Factory function to create a tokenizer instance for Whisper models.
from whisper.tokenizer import get_tokenizer

# For multilingual model
tokenizer = get_tokenizer(
    multilingual=True,
    language="en",
    task="transcribe"
)

# For English-only model
tokenizer = get_tokenizer(
    multilingual=False
)

Parameters

multilingual
bool
required
Whether to use the multilingual tokenizer (True) or English-only tokenizer (False)
num_languages
int
default:"99"
Number of languages to support (only relevant for multilingual models)
language
str | None
default:"None"
Language code or name (e.g., “en”, “english”, “fr”, “french”).

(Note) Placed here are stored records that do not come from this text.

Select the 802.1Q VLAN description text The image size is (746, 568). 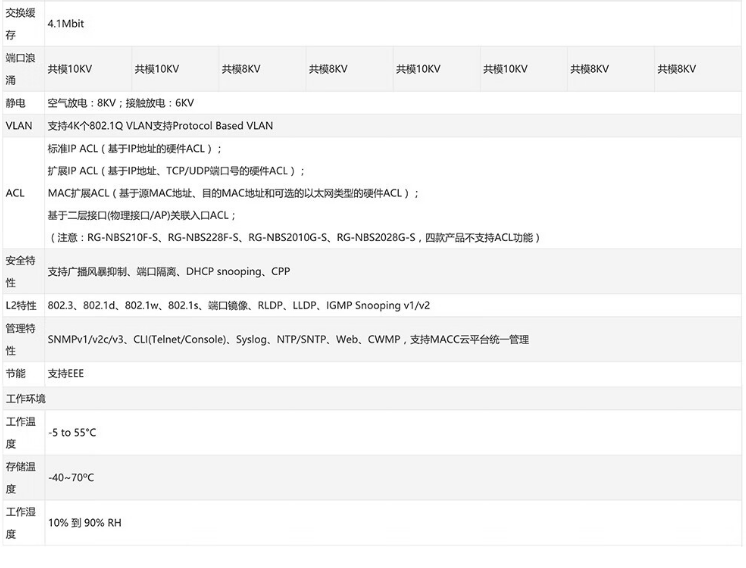tap(160, 126)
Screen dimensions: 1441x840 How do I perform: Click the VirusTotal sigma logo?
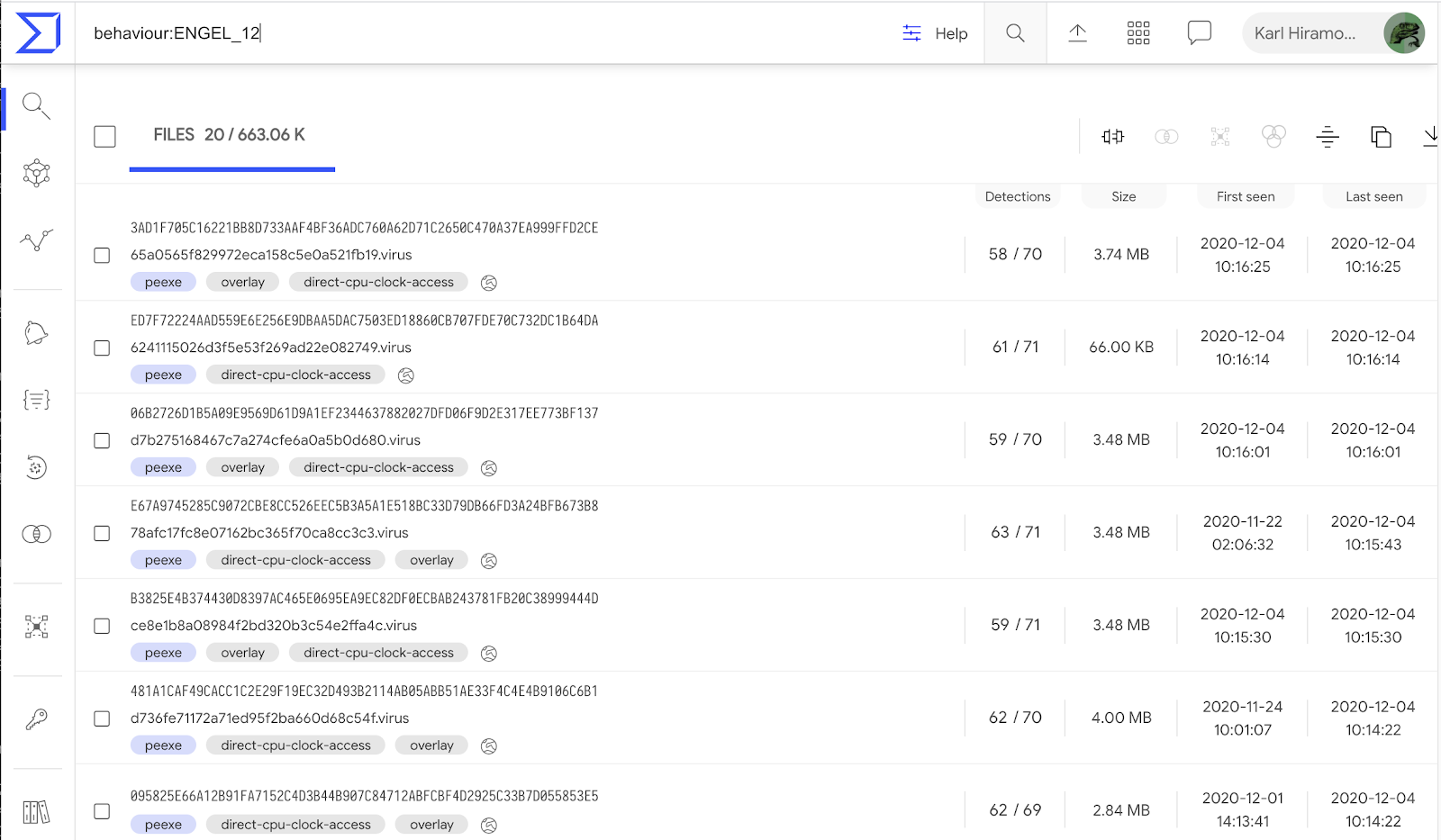pyautogui.click(x=38, y=33)
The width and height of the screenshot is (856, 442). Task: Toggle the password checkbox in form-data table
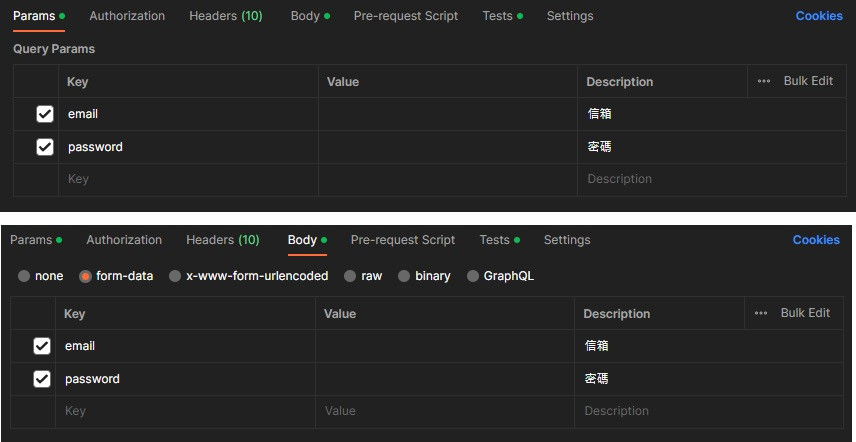[41, 379]

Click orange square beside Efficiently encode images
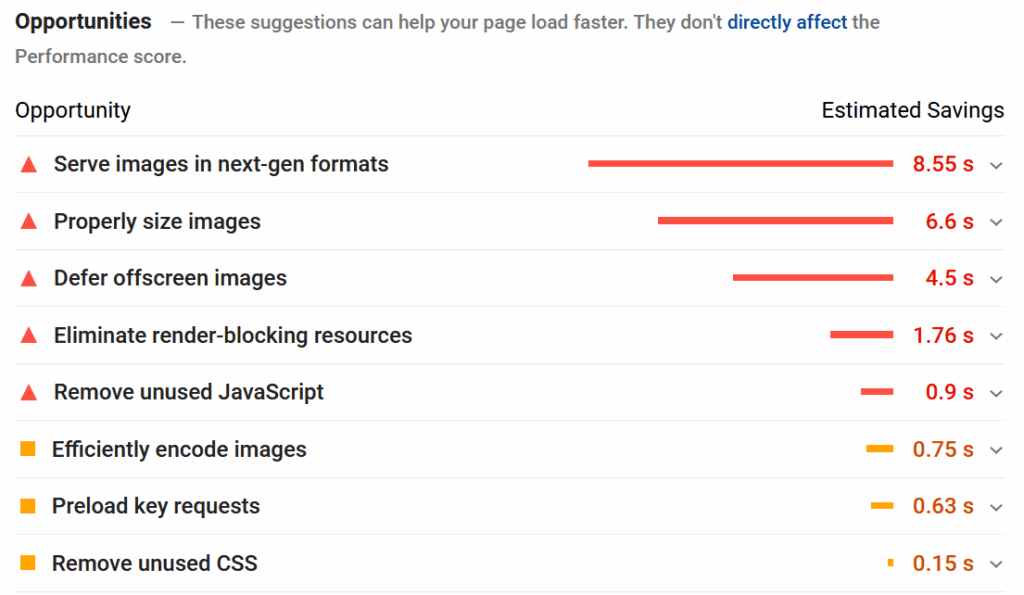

If multilingual=True and language is None, defaults to “en”
task
str | None
default:"None"
Task type: “transcribe” or “translate”. If multilingual=True and task is None, defaults to “transcribe”
return
Tokenizer
Configured tokenizer instance
Raises: ValueError if an unsupported language is provided.

Language Code Resolution

The function accepts both language codes and full language names:
# These are equivalent
tokenizer1 = get_tokenizer(multilingual=True, language="en")
tokenizer2 = get_tokenizer(multilingual=True, language="english")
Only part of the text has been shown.